“Elaboração secundária”. É assim que psicanalistas chamam o mecanismo pelo qual a mente reorganiza memórias e traumas para torná-los aceitáveis à consciência – suavizando contradições e criando narrativas coerentes sobre nossa existência.
Por exemplo, quando nos recordamos de um relacionamento antigo e a nossa memória foca apenas nos aspectos que justificam os nossos sentimentos atuais. Se sentimos saudade, nos focamos nos aspectos positivos. Se sentimos rancor, nos negativos.
A antropologia, por sua vez, adota uma visão um pouco distinta do conceito, utilizando-o para explicar a manutenção de certas crenças a despeito da existência de evidências contrárias: para explicar como tendemos a ignorar aquilo que as contradiz e a enfatizar aquilo que as confirma. De uma forma ou de outra, trata-se de um dispositivo que mascara a realidade, lançando-nos em uma espécie de negacionismo.

• _Requisitos do exercício_
1 - Responda sobre o trecho a respeito da elaboração secundária:
(a) Quem chama de "elaboração secundária" o mecanismo que reorganiza memórias e traumas?
(b) Quando sentimos saudade de um relacionamento antigo, em que aspectos nos focamos?
(c) Que área usa o conceito para explicar a manutenção de crenças apesar de evidências contrárias?
2 - Copie o trecho sobre a elaboração secundária a partir de "Por exemplo, quando" até "rancor, nos negativos.", substituindo "saudade" por "carinho".
Os registros a seguir vêm de outra fonte.

• _Dados fornecidos_
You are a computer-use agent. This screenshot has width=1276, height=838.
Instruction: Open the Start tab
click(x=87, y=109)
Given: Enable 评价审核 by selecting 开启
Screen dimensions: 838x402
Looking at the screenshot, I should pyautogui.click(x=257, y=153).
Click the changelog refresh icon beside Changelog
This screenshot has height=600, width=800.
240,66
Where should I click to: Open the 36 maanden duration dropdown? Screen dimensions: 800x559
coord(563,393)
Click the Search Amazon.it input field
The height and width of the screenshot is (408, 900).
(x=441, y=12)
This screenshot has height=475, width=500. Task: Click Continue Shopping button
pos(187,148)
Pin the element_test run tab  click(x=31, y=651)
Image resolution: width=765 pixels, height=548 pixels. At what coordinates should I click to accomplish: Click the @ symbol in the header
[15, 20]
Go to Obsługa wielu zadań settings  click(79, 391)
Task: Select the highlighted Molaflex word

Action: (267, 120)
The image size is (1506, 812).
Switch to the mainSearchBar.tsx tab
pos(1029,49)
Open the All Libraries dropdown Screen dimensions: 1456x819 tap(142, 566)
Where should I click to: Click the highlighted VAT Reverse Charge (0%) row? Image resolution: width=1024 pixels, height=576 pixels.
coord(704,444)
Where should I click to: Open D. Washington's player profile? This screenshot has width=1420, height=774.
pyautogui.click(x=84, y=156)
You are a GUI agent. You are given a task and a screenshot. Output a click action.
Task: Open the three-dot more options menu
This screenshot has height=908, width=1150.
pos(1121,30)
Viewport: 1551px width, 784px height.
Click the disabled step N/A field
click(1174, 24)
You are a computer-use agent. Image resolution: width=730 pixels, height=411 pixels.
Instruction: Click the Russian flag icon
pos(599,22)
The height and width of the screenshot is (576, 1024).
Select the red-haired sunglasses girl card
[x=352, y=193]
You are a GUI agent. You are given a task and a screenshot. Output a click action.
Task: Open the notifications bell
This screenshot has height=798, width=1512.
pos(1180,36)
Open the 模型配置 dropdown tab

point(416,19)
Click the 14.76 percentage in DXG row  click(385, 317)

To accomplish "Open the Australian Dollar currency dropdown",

• _Respostas esperadas_
1 -
(a) Os psicanalistas.
(b) Nos aspectos positivos.
(c) A antropologia.

2 -
Por exemplo, quando nos recordamos de um relacionamento antigo e a nossa memória foca apenas nos aspectos que justificam os nossos sentimentos atuais. Se sentimos carinho, nos focamos nos aspectos positivos. Se sentimos rancor, nos negativos.